● **Ausgewählter Auszug**
┄┄┄┄┄┄┄┄┄┄┄┄┄┄┄┄┄┄┄┄

Bautechnik : Austro-Know-how im Globaleinsatz

Im ersten Halbjahr 2012 wechselten mehr als 43.000 Immobilien mit einem Gesamtwert von mehr als 8 Milliarden Euro den Besitzer. Der Erhaltungszustand der Bauwerke spielt bei Immobilienkäufen naturgemäß eine große Rolle. Potenzielle Käufer verlangen heute neben einer intakten Bausubstanz zunehmend auch den Nachweis, dass keine Belastung durch Schadstoffe vorliegt. Die Qualität der vorgelegten Gutachten erwies sich in der Vergangenheit als einigermaßen durchwachsen. Unterschiedliche Herangehensweisen und Interessenslagen erschwerten die objektive Beurteilung.

Der Wunsch nach zuverlässigen Bewertungskriterien und -methoden führte schließlich 2009 zur Ausarbeitung der nationalen ÖNORM S 5730 „Erkundung von Bauwerken auf Schadstoffe und andere schädliche Faktoren". Sie wird nun europäisch und zugleich international. Die Norm regelt neben der strukturierten Vorgehensweise auch die Erfassung von Daten und Informationen für die Bewertung, hilft bei der Erstellung eines Schadstoffkatasters und bietet sowohl Auftraggebern als auch durchführenden Dienstleistern Rechtssicherheit.

┄┄┄┄┄┄┄┄┄┄┄┄┄┄┄┄┄┄┄┄

● **Aufgabenstellung**
Führe den Auszug über die Schadstofferkundung von Bauwerken nach seinem letzten Satz fort. Die Einträge werden für diese Aufgabe nicht gebraucht.

┄┄┄┄┄┄┄┄┄┄┄┄┄┄┄┄┄┄┄┄

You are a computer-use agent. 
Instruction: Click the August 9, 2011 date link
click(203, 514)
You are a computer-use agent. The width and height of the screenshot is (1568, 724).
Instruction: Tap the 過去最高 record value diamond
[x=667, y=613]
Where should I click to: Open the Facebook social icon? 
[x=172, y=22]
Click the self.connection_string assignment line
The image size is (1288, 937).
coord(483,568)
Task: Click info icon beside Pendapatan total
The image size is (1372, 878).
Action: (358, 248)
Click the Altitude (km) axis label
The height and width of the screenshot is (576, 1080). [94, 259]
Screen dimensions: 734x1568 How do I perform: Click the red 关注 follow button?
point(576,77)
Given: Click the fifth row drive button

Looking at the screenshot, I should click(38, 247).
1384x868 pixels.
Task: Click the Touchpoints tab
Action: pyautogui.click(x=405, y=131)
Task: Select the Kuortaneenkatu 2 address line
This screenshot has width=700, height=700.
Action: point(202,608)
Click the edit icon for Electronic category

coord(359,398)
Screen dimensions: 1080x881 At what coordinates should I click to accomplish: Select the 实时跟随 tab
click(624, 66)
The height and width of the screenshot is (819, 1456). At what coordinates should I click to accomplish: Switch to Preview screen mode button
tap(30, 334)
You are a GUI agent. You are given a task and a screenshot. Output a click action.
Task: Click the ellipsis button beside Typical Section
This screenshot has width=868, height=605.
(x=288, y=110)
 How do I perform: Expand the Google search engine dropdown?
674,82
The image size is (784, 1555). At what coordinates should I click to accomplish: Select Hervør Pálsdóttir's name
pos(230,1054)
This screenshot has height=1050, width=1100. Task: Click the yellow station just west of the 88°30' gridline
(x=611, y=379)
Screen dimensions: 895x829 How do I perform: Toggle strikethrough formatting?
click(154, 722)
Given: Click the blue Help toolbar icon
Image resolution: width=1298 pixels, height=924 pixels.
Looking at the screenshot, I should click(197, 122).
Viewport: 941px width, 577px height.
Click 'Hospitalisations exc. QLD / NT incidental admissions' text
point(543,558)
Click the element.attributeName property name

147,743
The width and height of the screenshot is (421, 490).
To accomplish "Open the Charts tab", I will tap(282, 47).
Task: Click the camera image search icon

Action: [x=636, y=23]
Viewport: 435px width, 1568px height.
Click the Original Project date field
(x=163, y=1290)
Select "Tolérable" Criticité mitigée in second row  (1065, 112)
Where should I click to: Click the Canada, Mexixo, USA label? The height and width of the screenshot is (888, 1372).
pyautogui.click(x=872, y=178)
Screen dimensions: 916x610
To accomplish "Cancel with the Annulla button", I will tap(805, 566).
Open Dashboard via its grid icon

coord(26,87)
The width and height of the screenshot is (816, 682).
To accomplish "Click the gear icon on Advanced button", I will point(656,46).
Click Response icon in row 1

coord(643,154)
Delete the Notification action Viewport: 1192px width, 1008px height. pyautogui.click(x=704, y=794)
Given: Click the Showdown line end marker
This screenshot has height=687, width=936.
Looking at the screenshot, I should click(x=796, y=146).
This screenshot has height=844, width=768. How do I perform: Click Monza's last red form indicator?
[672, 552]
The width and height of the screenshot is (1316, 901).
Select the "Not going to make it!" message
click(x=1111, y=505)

┄┄┄┄┄┄┄┄┄┄┄┄┄┄┄┄┄┄┄┄

● **Ergebnis**
Der am häufigsten festgestellte Schadstoff ist nach wie vor Asbest, wie er bis in die 1980er Jahre als Brandschutzmaterial eingesetzt wurde. Die natürliche Mineralfaser ist aber nur einer von vielen Schadstoffen, die in der Norm behandelt werden. Weitere sind u. a. Radon, Polychlorierte Biphenyle (PCB), Polyzyklische Aromatische Kohlenwasserstoffe (PAK), Holzschutzmittel, wie Pentachlorphenol (PCP) oder Schimmelpilze. Darüber hinaus berücksichtigt ÖNORM S 5730 auch sekundäre Schadstoffquellen, die durch Übertritte in andere Bauteile entstehen, sowie nutzungs- und betriebsbedingte Kontaminationen. Im Anhang bietet das Regelwerk eine beispielhafte Aufzählung möglicher Schadstoffquellen für die bauwerksbezogene Schadstofferkundung sowie Musterformblätter für Probenahmeplanung und -protokollierung.

Seit ihrer Veröffentlichung stieß die ÖNORM S 5730 auch in anderen Ländern auf großes Interesse. Da weder auf europäischer noch auf internationaler Ebene ein derartiges Regelwerk existierte, wurde beim zuständigen Komitee der Internationalen Normungsorganisation ISO beschlossen, diese ÖNORM als EN ISO 16000-32 als Grundlage für das internationale und zugleich europäische Pendant zu verwenden. Heinz Kropiunik, Geschäftsführer des auf Schadstoffmanagement spezialisierten Ziviltechnikerbüros aetas, stand der österreichischen Arbeitsgruppe vor, welche die ÖNORM S 5730 entwickelte: „Der in der vorliegenden Norm definierte, aus Österreich stammende Standard für die Durchführung von Schadstofferkundungen hat die Chance, weltweit zu einer fundamentalen Grundlage in diesem Bereich zu werden.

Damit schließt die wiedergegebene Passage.